Publicidade
Manaus
Manaus

Praias do Amazonas são invadidas por lanchas e jet-skis

Mesmo com a fiscalização da Marinha, condutores de veículos náuticos colocam em risco vida de banhistas nas praias do Tarumã 16/04/2012 às 07:28
Show 1
Condutor de jet-ski se aproxima perigosamente da área de praia onde banhistas aproveitam o dia de sol para se divertir nas águas da praia da Lua
Luciana Santos Manaus

Irregularidades cometidas por proprietários e condutores de embarcações continuam colocando em risco a vida dos banhistas que frequentam as praias e flutuantes localizados na beira rio de Manaus.

A Crítica visitou nesse domingo (15) esses locais e constatou a presença de lanchas e jet-skis trafegando próximo às pessoas que aproveitavam o dia para tomar banho de rio. Na Prainha, por exemplo, três jet-skis e uma lancha dividiam o espaço com crianças, que nadavam despreocupadas. E o mais grave: os condutores falavam ao celular e tiravam fotografia enquanto manobravam a embarcação.

Na Praia da Lua a situação era a mesma. “A pessoa passa muito próxima dos banhistas, sem se preocupar com a presença de crianças. É muito perigoso”, observa a estudante Daniela Souza.

O biólogo Olesson Barbosa também passava o domingo na Praia da Lua e destacou a velocidade com que as embarcações trafegam pelo local.

“O jet-ski é similar a uma moto. Eles passam em alta velocidade num local onde pessoas estão bebendo e isso aumenta o risco de um acidente fatal”, afirma.

O auxiliar de máquinas Geovane Lopes também se diz preocupado com a segurança nos balneários e sugere uma maior fiscalização e uma estrutura que diminua os riscos nessas áreas de lazer.

“Deveriam criar um local próximo às praias para que as embarcações possam atracar sem colocar em risco as outras pessoas”, pondera. O problema ocorre mesmo com a fiscalização da Capitania dos Portos.

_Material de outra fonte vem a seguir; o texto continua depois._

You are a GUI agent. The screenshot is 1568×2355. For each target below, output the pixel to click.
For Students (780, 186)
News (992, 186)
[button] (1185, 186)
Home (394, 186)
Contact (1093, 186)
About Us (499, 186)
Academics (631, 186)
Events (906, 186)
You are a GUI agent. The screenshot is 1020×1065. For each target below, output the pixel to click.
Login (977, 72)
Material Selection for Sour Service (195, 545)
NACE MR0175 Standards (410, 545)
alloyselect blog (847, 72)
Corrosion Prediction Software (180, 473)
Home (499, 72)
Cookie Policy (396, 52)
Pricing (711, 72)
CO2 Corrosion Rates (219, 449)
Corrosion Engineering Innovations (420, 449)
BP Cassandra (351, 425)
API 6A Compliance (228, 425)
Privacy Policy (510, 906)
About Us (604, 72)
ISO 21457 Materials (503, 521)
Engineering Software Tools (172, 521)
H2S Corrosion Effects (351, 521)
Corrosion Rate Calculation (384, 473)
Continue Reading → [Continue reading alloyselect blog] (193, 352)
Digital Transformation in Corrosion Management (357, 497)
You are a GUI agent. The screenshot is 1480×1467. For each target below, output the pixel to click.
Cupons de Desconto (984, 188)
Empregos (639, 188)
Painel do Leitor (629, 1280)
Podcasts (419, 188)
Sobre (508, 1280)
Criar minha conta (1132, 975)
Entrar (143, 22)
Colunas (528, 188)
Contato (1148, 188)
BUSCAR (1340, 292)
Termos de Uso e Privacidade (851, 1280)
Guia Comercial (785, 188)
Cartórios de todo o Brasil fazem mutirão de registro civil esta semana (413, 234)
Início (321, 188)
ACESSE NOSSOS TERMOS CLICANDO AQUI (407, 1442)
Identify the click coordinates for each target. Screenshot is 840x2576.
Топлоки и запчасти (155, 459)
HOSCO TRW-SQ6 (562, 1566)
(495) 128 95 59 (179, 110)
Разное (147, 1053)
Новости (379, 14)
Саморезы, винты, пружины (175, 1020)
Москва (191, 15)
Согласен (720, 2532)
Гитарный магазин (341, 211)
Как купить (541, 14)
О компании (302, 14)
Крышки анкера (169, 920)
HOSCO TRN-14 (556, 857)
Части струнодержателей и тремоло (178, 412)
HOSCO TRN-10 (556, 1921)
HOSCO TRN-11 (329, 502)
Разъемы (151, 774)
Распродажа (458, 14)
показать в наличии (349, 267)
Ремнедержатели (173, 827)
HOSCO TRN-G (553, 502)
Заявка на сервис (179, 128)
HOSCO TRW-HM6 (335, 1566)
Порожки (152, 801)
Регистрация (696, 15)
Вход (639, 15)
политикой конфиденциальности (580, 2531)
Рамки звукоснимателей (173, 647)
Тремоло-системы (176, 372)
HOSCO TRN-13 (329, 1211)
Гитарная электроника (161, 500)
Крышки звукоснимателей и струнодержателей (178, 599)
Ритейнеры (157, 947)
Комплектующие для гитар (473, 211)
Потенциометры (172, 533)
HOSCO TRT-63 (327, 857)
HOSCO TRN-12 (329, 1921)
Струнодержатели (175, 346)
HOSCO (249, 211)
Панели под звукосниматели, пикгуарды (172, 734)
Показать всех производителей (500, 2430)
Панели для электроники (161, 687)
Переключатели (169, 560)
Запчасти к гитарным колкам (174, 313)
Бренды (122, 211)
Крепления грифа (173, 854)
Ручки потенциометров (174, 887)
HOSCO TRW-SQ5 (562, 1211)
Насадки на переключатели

Ontem uma equipe realizava abordagens nos pontos de maior concentração de banhistas e veículos náuticos, como as praias do braço do Rio Tarumã.

Os militares informaram que ontem mesmo um jet-ski havia sido apreendido por falta de documentação do veículo e de habilitação do condutor.

Sobre o tráfego de embarcações próximo aos banhistas, eles informaram que estavam abordando os condutores e orientando-os sobre o cumprimento da legislação, que proíbe tal situação de risco. Segundo a assessoria de imprensa da Capitania dos Portos, a instituição está dando continuidade nos fins de semana e nos feriados à Operação Verão, que oficialmente teve início em 20 de agosto do ano passado e foi concluída no mês passado.

“Verificou-se a necessidade de dar continuidade à operação devido ao grande movimento de banhistas e de embarcações, apesar de a operação já ter sido concluída em outros estados do País”, informa.

Balanço de verão
No mês passado, o Comando do 9º Distrito Naval da Marinha do Brasil divulgou que foram apreendidas 123 lanchas e jet skis durante a Operação Verão, de um total de 1.158 embarcações  inspecionadas. Destas, 254 foram notificadas por irregularidades.

Conforme o comando, além das embarcações da categoria Esporte e Lazer, outras 484 de transporte de passageiros e de cargas foram inspecionadas. Dessas 374 apresentaram irregularidades e 110 foram apreendidas. As principais irregularidade encontradas foram o seguro obrigatório vencido e condução sem habilitação.

Crime e castigo em São Paulo
Na última quinta-feira, o Ministério Público de São Paulo ofereceu denúncia contra quatro suspeitos de envolvimento na morte da menina Grazielly Lames, 3, atropelada por um jet ski dirigido por um adolescente no dia 18 de fevereiro na praia de Bertioga, cidade do litoral de São Paulo.

Os acusados pelo MP são o padrinho do adolescente e dono da embarcação, José Augusto Cardoso, o caseiro Erivaldo Francisco, que levou o equipamento para o mar, e os mecânicos Thiago Veloso Lins e Aílton Bispo de Oliveira, porque teriam sido imprudentes ao deixar uma peça do equipamento enferrujar.

Para José Augusto e Erivaldo, a promotoria pediu  o aumento de pena em um terço por eles não terem procurado diminuir a consequência de seus atos e não prestar auxílio às vítimas. A promotoria pediu ainda o aumento de pena dos mecânicos, que fizeram a lubrificação do jet ski dias antes do acidente, atestando que o equipamento estava em perfeito estado de funcionamento e que poderia ser utilizado.

A pena para homicídio culposo varia de um a três anos de detenção.